One leader in Portland, Oregon, shared, “These are my friends, these are my good friends, people that I’m growing in trust and love for.” Another participant, noting a long history with a friend, explained, “I’d consider him in the circle of some of my best friends. We’ve known each other a long time.”
For the first six blocks to provide a meaningful structure of Christianity for our children, the final block, friendship, is an essential condition of the new, collaborative and imaginative possibilities that are rising on the decoupled side of Christendom. Just as the life of faith becomes possible only because God first calls us friends, we can only begin imagining the structure of Christianity for our children in the company of friends. Only then can we build these structures together, crafting contextually rooted responses to God’s call in our lives.
Just as the life of faith becomes possible only because God first calls us friends, we can only begin imagining the structure of Christianity for our children in the company of friends.
When combined, these seven blocks invite each of us to imagine and build structures of belonging right where we are, trusting in God and in those we get to call friends.
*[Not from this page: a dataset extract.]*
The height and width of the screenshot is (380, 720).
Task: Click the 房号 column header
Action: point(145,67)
Although the faith my children will inhabit is changing drastically, our children’s form of Christianity can still become a structure of belonging, one in which they find a friend in the life of faith. And the world they will inhabit has a capacious generosity that can hold the fullness of their curiosity — even if they navigate this particular relationship as a “critical friend,” the term Steve Taylor uses to describe his relationship to the faith communities he studies in his 2019 book First Expressions: Innovation and the Mission of God.
Building Christianity for our children invites all of us, young and old, to reimagine how we can receive the wisdom of an adaptive church as our way of life.
Amid the twilight of Christendom, we can now rest.